Texas Department of State Health Services’ web page on indoor air quality warns about the risk of mold, saying its presence in a home “is an unsanitary condition that may present potential health risks to occupants.” Some health side effects, according to the site, include allergic reactions, respiratory problems, nasal congestion, eye irritation, coughing, skin rashes, headaches and fatigue.

The site says health issues from mold “depend on the amounts and types of mold present, the length and frequency of exposure, and the sensitivity and health condition of exposed individuals.” Those most at risk of severe symptoms include people with allergies or asthma, people with weakened immune systems, young children and the elderly.

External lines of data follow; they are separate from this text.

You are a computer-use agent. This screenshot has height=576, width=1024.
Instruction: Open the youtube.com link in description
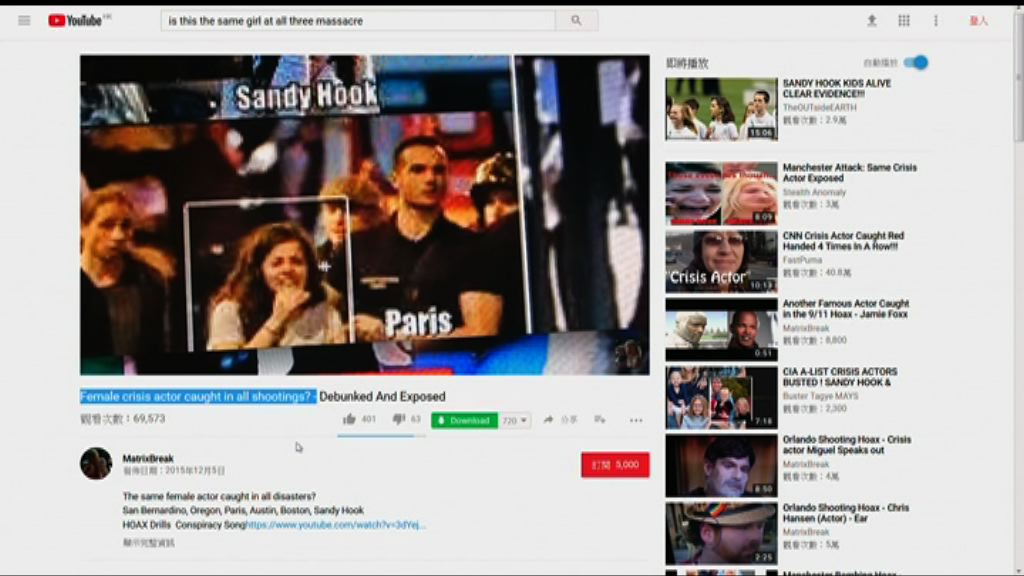[x=336, y=524]
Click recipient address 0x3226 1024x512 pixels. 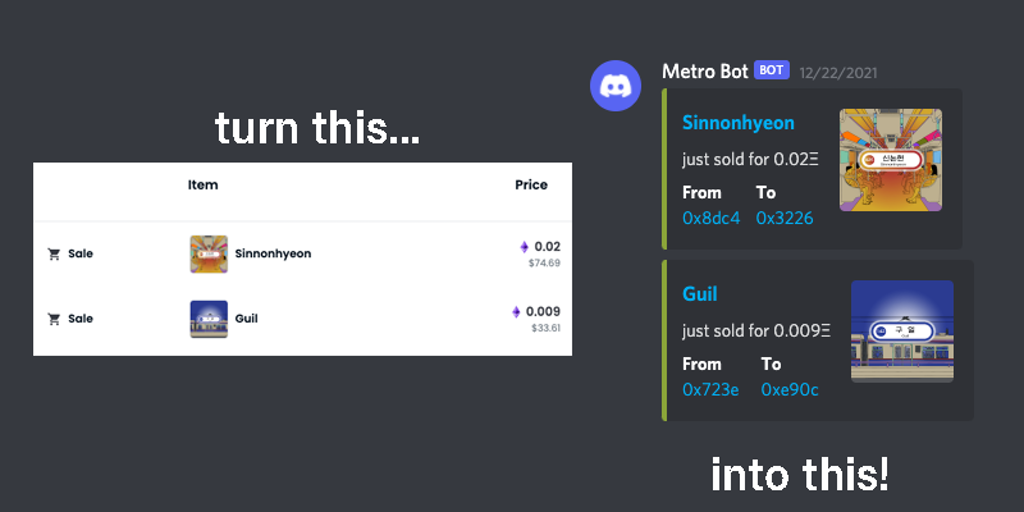[784, 218]
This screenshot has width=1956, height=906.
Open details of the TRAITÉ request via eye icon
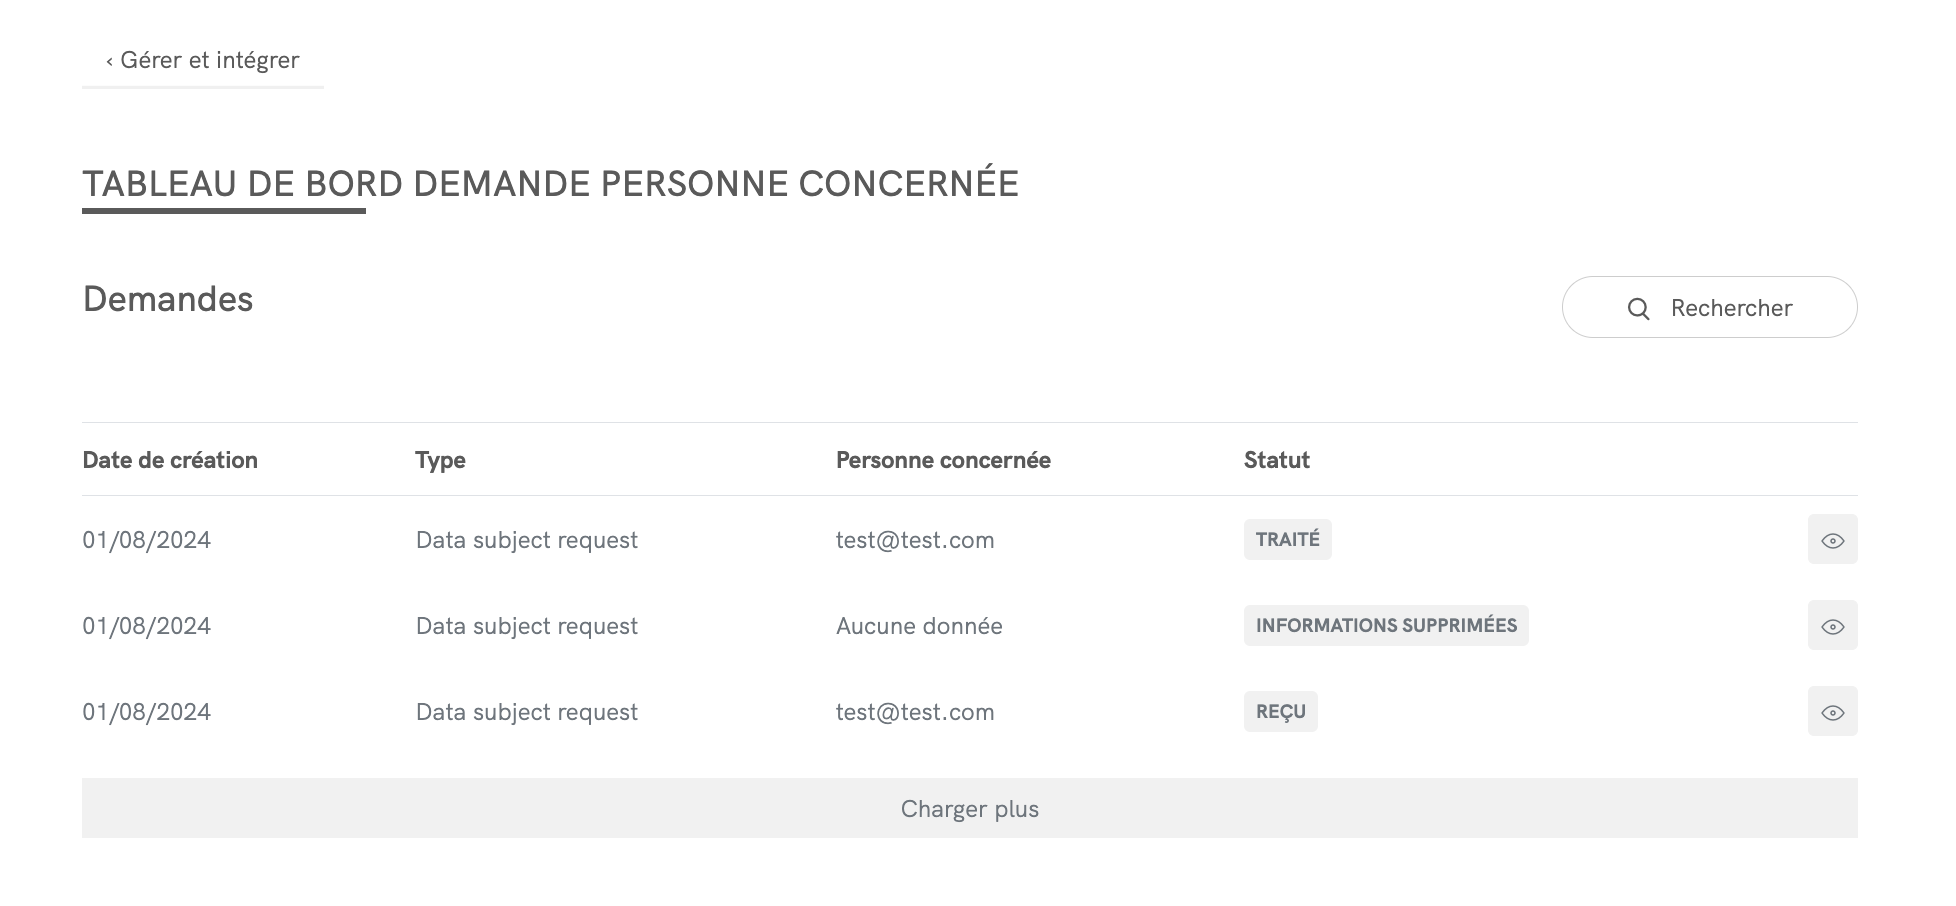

Stephen Pont, medical director for the agency’s Office of Science and Population Health, told employees at the town hall that mold “can seem like it’s a really horrible thing, but we’re exposed to it all the day” in buildings and outside. He said mold exposure for some people “would be similar to someone who is sensitive to pollen,” including allergy symptoms like a runny nose, congestion, headaches or tiredness. He said people could experience this if they were indoors or outdoors.

“As far as significant invasive or very serious infections that are affecting organs or your blood or making you very, very ill, those are really, really, really uncommon,” Pont said. “The category of folks with whom they would be more common to encounter would be folks who are experiencing a significantly impaired immune system.”

Reading the report, he told employees that overall in the building, the spore count indoors was much lower than outdoors and that Baer Engineering had put in “frankly scary”-sounding health risks that only happen in rare cases. He noted that mold spore sampling is “not a very established science” and that the federal Centers for Disease Control and Prevention doesn’t recommend doing mold spore counts.

But employees expressed audible confusion during the meeting, saying that the report found rooms where the spore count was higher inside than outside.

“To come to us and to tell us that the report is written a certain way, we’re just having a very visceral reaction to that given our educational backgrounds, our passion for how long we have been in that building,” one employee told Pont.

Throughout his comments during the town hall, Hellerstedt said he did not want to discount what state employees had endured but claimed the Baer Engineering report paints “a very distorted picture” of the building’s mold problem. At one point, he compared it to reading a warning label on a medication bottle where some of “absolutely the worst things that could possibly happen” are listed.

“I’ll be completely honest: These companies, in my opinion, they are not experts in medicine, they are not medical experts, they’re not really experts in the biology of mold, they’re experts in getting rid of mold in buildings,” Hellerstedt said. “I think a lot of the implications they have about potential health — I think they’re not qualified to make those implications.”

Employees were also given information on how to apply for workers’ compensation.

Cathy Peterson, a workers’ compensation specialist for the Texas Health and Human Services Commission, warned employees that they can file a report but it does not mean the State Office of Risk Management will accept it until after investigations are conducted, Peterson said.

“They will also want to speak to the doctor,” Peterson said. “Because we also live in Austin and I have allergies, and oh my god, I have lived here for like 30 years, and as I live here longer and longer they get worse and worse. So [State Office of Risk Management] bases their decision on medical documentation and it’s going to depend on what that doctor says.”

One of the employees who spoke with the Tribune said they felt as if Peterson and other agency officials were making workers’ compensation seem like “you really have to find that needle in the haystack that proves it was the mold at work that caused this.”

“They’re trying to make us feel it’s going to be an uphill battle to try to prove anything through workers’ compensation just because of the science behind the mold or whatever shit they were trying to say,” the employee said.